WORK REQUIRED: The answer must match the material word for word, with every line included.

Segment Start: DATA FOR PROCESSING

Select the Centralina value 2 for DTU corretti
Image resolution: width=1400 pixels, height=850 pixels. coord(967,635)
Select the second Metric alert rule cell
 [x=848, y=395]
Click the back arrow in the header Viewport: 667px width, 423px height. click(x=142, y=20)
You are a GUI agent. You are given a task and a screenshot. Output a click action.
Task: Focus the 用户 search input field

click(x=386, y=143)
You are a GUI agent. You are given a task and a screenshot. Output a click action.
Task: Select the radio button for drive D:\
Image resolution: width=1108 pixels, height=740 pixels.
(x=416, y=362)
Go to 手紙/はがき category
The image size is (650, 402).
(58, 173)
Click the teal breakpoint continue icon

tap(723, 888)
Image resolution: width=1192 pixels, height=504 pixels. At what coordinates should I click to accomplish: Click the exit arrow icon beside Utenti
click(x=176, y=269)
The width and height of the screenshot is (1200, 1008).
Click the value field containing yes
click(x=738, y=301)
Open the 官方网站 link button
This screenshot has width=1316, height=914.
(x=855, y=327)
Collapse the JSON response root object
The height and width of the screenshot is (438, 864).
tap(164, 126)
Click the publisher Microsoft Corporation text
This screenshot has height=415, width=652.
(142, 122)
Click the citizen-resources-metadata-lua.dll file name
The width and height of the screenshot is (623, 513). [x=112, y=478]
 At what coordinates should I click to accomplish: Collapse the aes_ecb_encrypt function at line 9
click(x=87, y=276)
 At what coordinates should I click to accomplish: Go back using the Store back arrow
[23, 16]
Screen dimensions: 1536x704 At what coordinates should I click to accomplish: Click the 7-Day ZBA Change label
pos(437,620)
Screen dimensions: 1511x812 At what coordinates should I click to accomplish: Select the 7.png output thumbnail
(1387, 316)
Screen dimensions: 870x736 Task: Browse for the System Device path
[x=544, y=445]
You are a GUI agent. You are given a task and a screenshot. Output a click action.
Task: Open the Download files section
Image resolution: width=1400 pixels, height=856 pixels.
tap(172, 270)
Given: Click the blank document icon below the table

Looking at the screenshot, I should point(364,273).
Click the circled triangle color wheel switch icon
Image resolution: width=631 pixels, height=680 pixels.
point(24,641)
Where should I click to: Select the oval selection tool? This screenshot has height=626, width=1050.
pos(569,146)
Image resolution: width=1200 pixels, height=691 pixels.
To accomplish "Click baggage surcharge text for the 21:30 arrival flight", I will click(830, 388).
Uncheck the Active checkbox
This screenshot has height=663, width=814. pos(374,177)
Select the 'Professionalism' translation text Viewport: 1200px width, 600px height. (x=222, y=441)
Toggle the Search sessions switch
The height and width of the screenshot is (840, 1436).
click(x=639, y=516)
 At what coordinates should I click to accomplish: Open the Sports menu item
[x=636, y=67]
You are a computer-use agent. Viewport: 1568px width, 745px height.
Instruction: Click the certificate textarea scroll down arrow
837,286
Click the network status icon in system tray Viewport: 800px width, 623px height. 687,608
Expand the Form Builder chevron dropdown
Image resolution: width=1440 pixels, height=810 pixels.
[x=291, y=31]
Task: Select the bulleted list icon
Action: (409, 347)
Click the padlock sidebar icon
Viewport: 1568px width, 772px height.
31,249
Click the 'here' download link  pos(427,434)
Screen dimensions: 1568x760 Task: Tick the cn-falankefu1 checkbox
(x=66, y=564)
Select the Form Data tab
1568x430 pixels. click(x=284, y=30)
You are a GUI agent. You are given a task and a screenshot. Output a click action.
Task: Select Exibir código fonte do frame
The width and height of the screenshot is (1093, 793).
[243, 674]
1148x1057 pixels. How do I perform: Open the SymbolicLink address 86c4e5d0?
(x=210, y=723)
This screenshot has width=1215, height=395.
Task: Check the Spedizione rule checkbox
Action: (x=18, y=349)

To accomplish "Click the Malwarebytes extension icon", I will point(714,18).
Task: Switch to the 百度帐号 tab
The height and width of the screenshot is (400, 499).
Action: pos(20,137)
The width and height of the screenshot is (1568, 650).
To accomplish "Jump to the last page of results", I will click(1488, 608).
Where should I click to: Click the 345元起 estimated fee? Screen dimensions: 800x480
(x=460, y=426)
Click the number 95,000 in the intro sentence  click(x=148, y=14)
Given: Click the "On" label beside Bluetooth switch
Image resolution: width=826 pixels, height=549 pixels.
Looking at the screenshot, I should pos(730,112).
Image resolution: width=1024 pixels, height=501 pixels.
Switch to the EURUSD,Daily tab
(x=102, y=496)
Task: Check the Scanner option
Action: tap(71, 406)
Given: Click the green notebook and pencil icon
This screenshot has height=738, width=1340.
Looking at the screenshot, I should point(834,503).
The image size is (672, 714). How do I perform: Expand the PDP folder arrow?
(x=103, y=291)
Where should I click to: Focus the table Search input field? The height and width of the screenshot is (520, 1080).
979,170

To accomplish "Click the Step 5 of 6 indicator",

Segment End: DATA FOR PROCESSING

SOLUTION:
Select the Centralina value 2 for DTU corretti
Image resolution: width=1400 pixels, height=850 pixels. coord(967,635)
Select the second Metric alert rule cell
 [x=848, y=395]
Click the back arrow in the header Viewport: 667px width, 423px height. click(x=142, y=20)
You are a GUI agent. You are given a task and a screenshot. Output a click action.
Task: Focus the 用户 search input field

click(x=386, y=143)
You are a GUI agent. You are given a task and a screenshot. Output a click action.
Task: Select the radio button for drive D:\
Image resolution: width=1108 pixels, height=740 pixels.
(x=416, y=362)
Go to 手紙/はがき category
The image size is (650, 402).
(58, 173)
Click the teal breakpoint continue icon

tap(723, 888)
Image resolution: width=1192 pixels, height=504 pixels. At what coordinates should I click to accomplish: Click the exit arrow icon beside Utenti
click(x=176, y=269)
The width and height of the screenshot is (1200, 1008).
Click the value field containing yes
click(x=738, y=301)
Open the 官方网站 link button
This screenshot has width=1316, height=914.
(x=855, y=327)
Collapse the JSON response root object
The height and width of the screenshot is (438, 864).
tap(164, 126)
Click the publisher Microsoft Corporation text
This screenshot has height=415, width=652.
(142, 122)
Click the citizen-resources-metadata-lua.dll file name
The width and height of the screenshot is (623, 513). [x=112, y=478]
 At what coordinates should I click to accomplish: Collapse the aes_ecb_encrypt function at line 9
click(x=87, y=276)
 At what coordinates should I click to accomplish: Go back using the Store back arrow
[23, 16]
Screen dimensions: 1536x704 At what coordinates should I click to accomplish: Click the 7-Day ZBA Change label
pos(437,620)
Screen dimensions: 1511x812 At what coordinates should I click to accomplish: Select the 7.png output thumbnail
(1387, 316)
Screen dimensions: 870x736 Task: Browse for the System Device path
[x=544, y=445]
You are a GUI agent. You are given a task and a screenshot. Output a click action.
Task: Open the Download files section
Image resolution: width=1400 pixels, height=856 pixels.
tap(172, 270)
Given: Click the blank document icon below the table

Looking at the screenshot, I should point(364,273).
Click the circled triangle color wheel switch icon
Image resolution: width=631 pixels, height=680 pixels.
point(24,641)
Where should I click to: Select the oval selection tool? This screenshot has height=626, width=1050.
pos(569,146)
Image resolution: width=1200 pixels, height=691 pixels.
To accomplish "Click baggage surcharge text for the 21:30 arrival flight", I will click(830, 388).
Uncheck the Active checkbox
This screenshot has height=663, width=814. pos(374,177)
Select the 'Professionalism' translation text Viewport: 1200px width, 600px height. (x=222, y=441)
Toggle the Search sessions switch
The height and width of the screenshot is (840, 1436).
click(x=639, y=516)
 At what coordinates should I click to accomplish: Open the Sports menu item
[x=636, y=67]
You are a computer-use agent. Viewport: 1568px width, 745px height.
Instruction: Click the certificate textarea scroll down arrow
837,286
Click the network status icon in system tray Viewport: 800px width, 623px height. 687,608
Expand the Form Builder chevron dropdown
Image resolution: width=1440 pixels, height=810 pixels.
[x=291, y=31]
Task: Select the bulleted list icon
Action: (409, 347)
Click the padlock sidebar icon
Viewport: 1568px width, 772px height.
31,249
Click the 'here' download link  pos(427,434)
Screen dimensions: 1568x760 Task: Tick the cn-falankefu1 checkbox
(x=66, y=564)
Select the Form Data tab
1568x430 pixels. click(x=284, y=30)
You are a GUI agent. You are given a task and a screenshot. Output a click action.
Task: Select Exibir código fonte do frame
The width and height of the screenshot is (1093, 793).
[243, 674]
1148x1057 pixels. How do I perform: Open the SymbolicLink address 86c4e5d0?
(x=210, y=723)
This screenshot has width=1215, height=395.
Task: Check the Spedizione rule checkbox
Action: (x=18, y=349)

To accomplish "Click the Malwarebytes extension icon", I will point(714,18).
Task: Switch to the 百度帐号 tab
The height and width of the screenshot is (400, 499).
Action: pos(20,137)
The width and height of the screenshot is (1568, 650).
To accomplish "Jump to the last page of results", I will click(1488, 608).
Where should I click to: Click the 345元起 estimated fee? Screen dimensions: 800x480
(x=460, y=426)
Click the number 95,000 in the intro sentence  click(x=148, y=14)
Given: Click the "On" label beside Bluetooth switch
Image resolution: width=826 pixels, height=549 pixels.
Looking at the screenshot, I should pos(730,112).
Image resolution: width=1024 pixels, height=501 pixels.
Switch to the EURUSD,Daily tab
(x=102, y=496)
Task: Check the Scanner option
Action: tap(71, 406)
Given: Click the green notebook and pencil icon
This screenshot has height=738, width=1340.
Looking at the screenshot, I should point(834,503).
The image size is (672, 714). How do I perform: Expand the PDP folder arrow?
(x=103, y=291)
Where should I click to: Focus the table Search input field? The height and width of the screenshot is (520, 1080).
979,170

To accomplish "Click the Step 5 of 6 indicator",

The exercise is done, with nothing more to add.